De volta para o futuro
Na continuação da franquia, o roteirista Bob Gale dá pouca ênfase ao robô voador. Os drones aparecem apenas discretamente e estão longe de qualquer destaque no filme. O dispositivo aparece em apenas duas cenas do futuro. Uma ponta como um “quebra-galho” para os seres humanos que não querem passear com seus cães, e outra como uma espécie de câmera fotográfica voadora.
Duas décadas depois, os drones já são utilizados para substituir o componente humano em várias situações, incluindo contextos que envolvem perigo biológico, ambientes inacessíveis, controle de fronteiras e até mesmo em conflitos militares.
O fato de combinar várias tecnologias diferentes pode tornar difícil a tarefa de estabelecer um limite entre o que é e o que não é um drone. A diferença entre um drone e um robô, por exemplo, não é tão clara quando pode se pensar. “Não existe uma definição formal para diferenciar esses conceitos. A definição mais aceita é a de que drones são sinônimos de veículos aéreos não tripulados. Segundo essa definição, esse drone não precisa ser necessariamente um robô”, explica o especialista em robótica e inteligência artificial e professor da Unesp, Alexandre da Silva Simões.
Drones de guerra
Outro ponto que é demonstrado em filmes como Ameaça invisível: Stealth (2005), Sleep dealer (2008), Remote control war (2011) e Robocop (2014) é o uso de drones para fins militares.

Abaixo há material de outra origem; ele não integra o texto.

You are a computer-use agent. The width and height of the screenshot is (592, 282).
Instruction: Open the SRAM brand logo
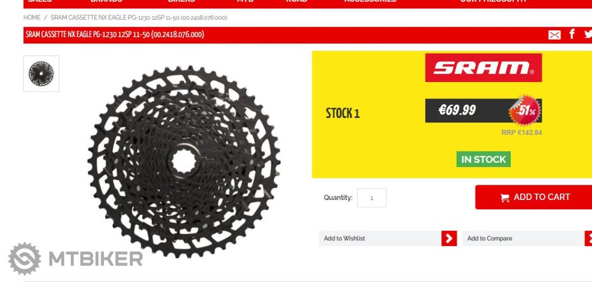[483, 68]
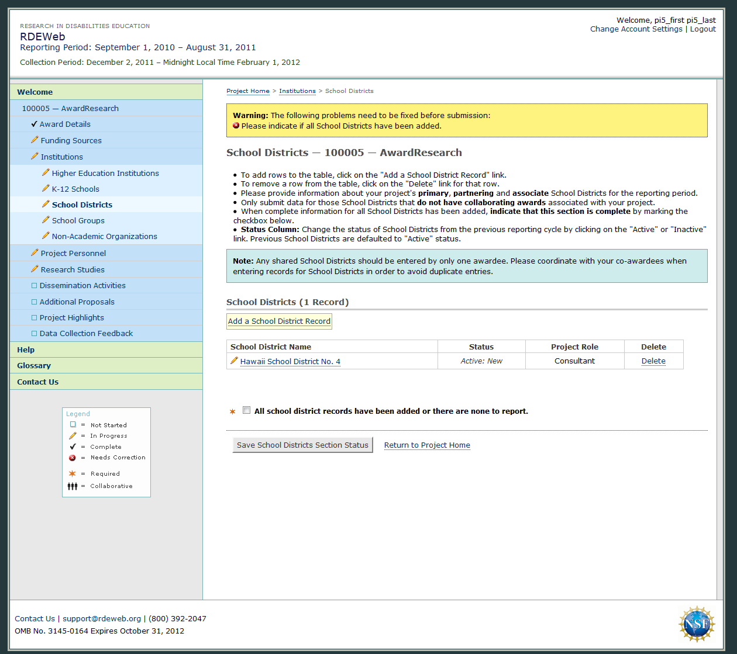
Task: Click pencil icon next to Research Studies
Action: [35, 269]
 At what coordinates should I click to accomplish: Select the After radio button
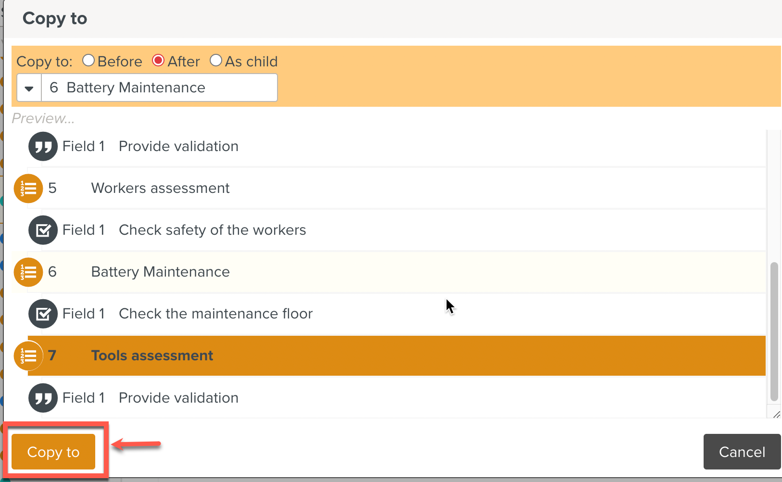click(158, 61)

Dirigido por Rob Cohen, Stealth mostra um time de pilotos que precisa enfrentar a concorrência de caça controlado por inteligência artificial. Apesar de se mostrar mais eficiente do que qualquer humano, o drone precisa ser impedido de iniciar uma guerra por conta de um defeito em sua configuração.
Os drones também falham na versão de 2014 de Robocop. Dirigido pelo brasileiro José Padilha, o longa tem uma trama diferente do original, lançado em 1987, do diretor Paul Verhoeven. Na versão repaginada, o “policial robô” tem seu projeto iniciado após erros causados pelos robôs/drones em zonas de guerras. O “componente humano” é visto como uma jogada de marketing pelo conglomerado OmniCorp.

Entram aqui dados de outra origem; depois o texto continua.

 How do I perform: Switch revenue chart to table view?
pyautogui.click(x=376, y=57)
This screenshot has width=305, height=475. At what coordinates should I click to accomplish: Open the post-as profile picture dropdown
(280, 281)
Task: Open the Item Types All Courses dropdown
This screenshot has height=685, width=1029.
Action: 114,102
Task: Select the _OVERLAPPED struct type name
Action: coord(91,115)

Rudy, o piloto de Sleep dealer, controla um drone que visa ao impedimento da ação de "aquaterroristas" no México. Já a narração de Remote control war fala sobre um grupo de soldados em Nevada que acorda, pilota máquinas em um conflito no Paquistão e, ao fim do dia, volta para casa.
Os dois últimos filmes fazem parte da pesquisa do jornalista e mestre em comunicação pela Universidade Federal de Juiz de Fora, Igor Silva Oliveira. O tema de seu mestrado foi a telepresença – controle remoto de um corpo físico que permite interação em um ambiente real – para fins armamentistas.

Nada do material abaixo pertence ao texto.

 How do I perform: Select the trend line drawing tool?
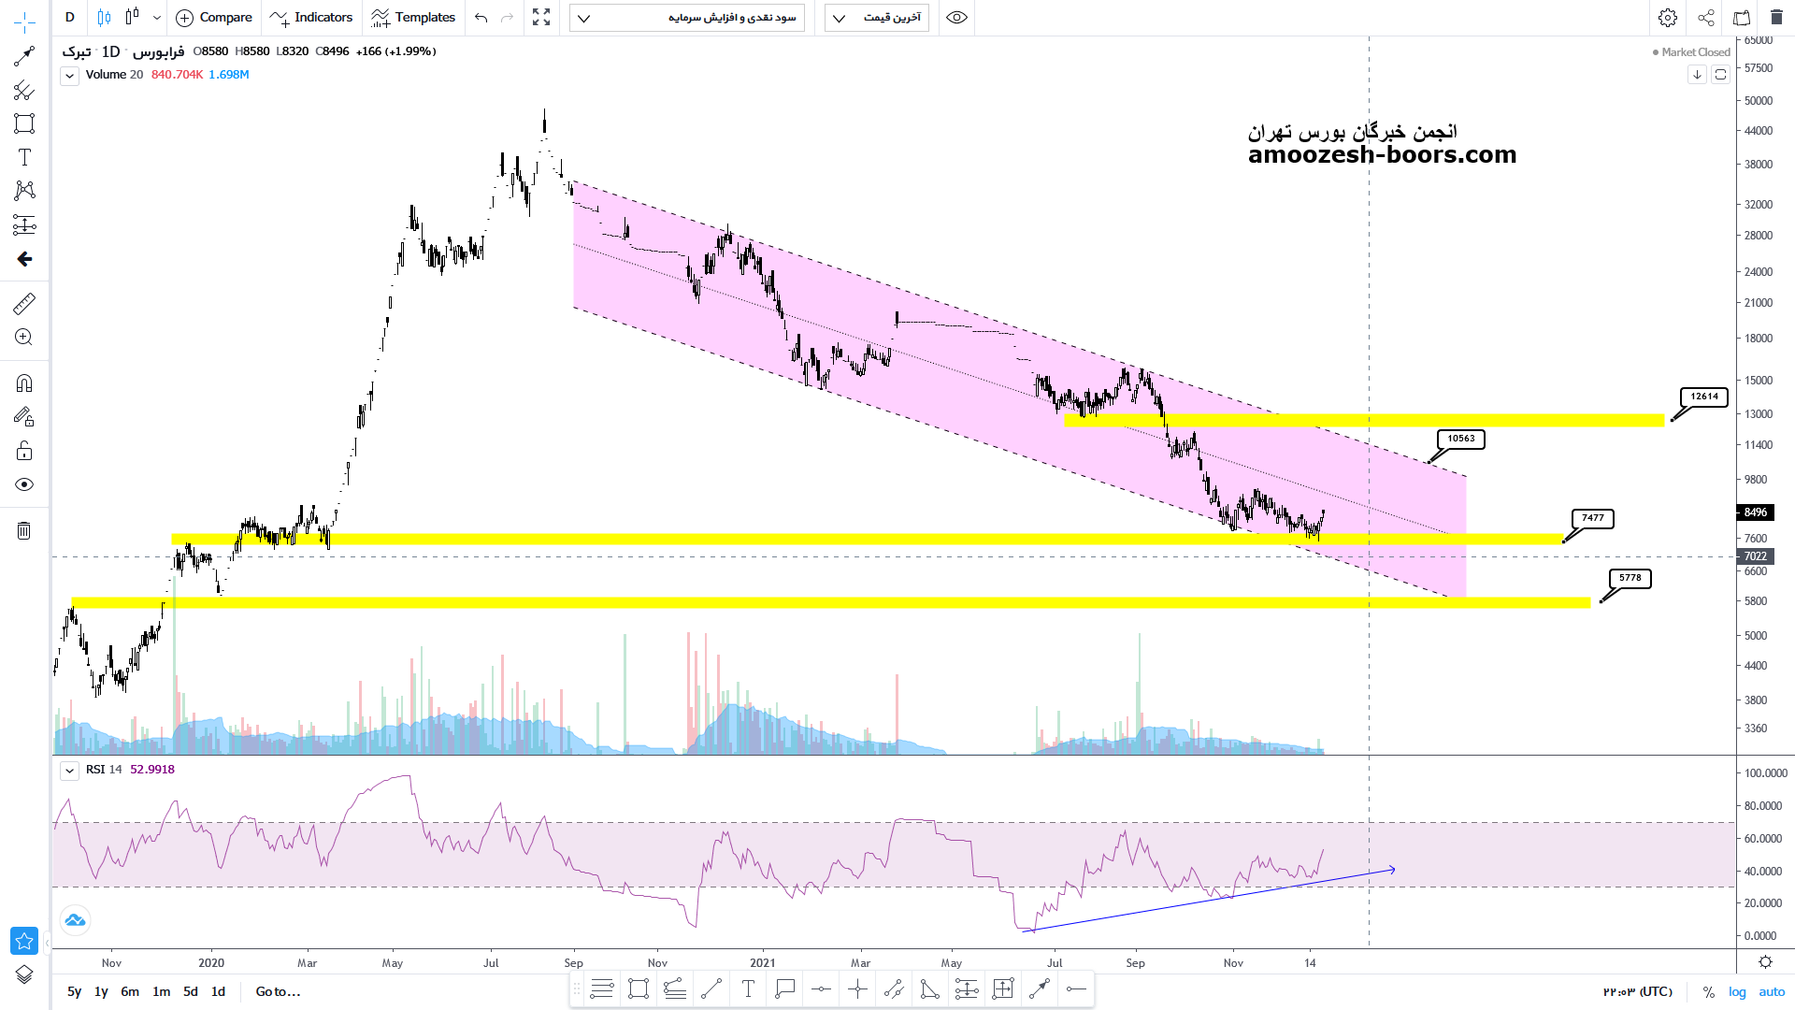[x=24, y=56]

“Ambos abordam o papel humano nesses confrontos por controle remoto. RCW especula que, se o objetivo da guerra é destruir o inimigo, a eficiência das máquinas é proporcional ao seu grau de autonomia, já que nosso tempo de cálculo e reação é menor”, explica Oliveira.
O jornalista acrescenta que há obras que enfatizam os benefícios da nossa relação com máquinas inteligentes, mas a chamada “tecnofobia” rende mais para efeitos de dramatização no cinema. Já no caso dos drones, sua inserção no cotidiano é tão grande que é difícil vê-los como tema de especulação na ficção científica.
As leis de Asimov
À medida em que avançam, as máquinas voadoras se tornam mais autônomas – o que gera a dúvida se esse tipo de dispositivo deveria seguir as leis da robótica. Estabelecidos pelo escritor Isaac Asimov, os princípios foram idealizados para limitar os comportamentos dos robôs em seus livros de ficção científica.
Para o professor de relações internacionais e doutorando em estudos estratégicos internacionais pela Universidade Federal do Rio Grande do Sul (UFRGS), Thiago Borne Ferreira, é importante perceber que os robôs de Asimov não são os mesmos robôs que existem hoje. “As máquinas de obras como Eu robô, por exemplo, têm níveis de autonomia muito superiores aos dos robôs do mundo real”, afirma.
A chamada Primeira Lei ("um robô não pode ferir um ser humano") é relevante pois, de fato, robôs estão ferindo seres humanos em muitos países. Mas há uma ressalva importante. “Note, contudo, que eles o fazem com a aquiescência de um controlador”, aponta Ferreira.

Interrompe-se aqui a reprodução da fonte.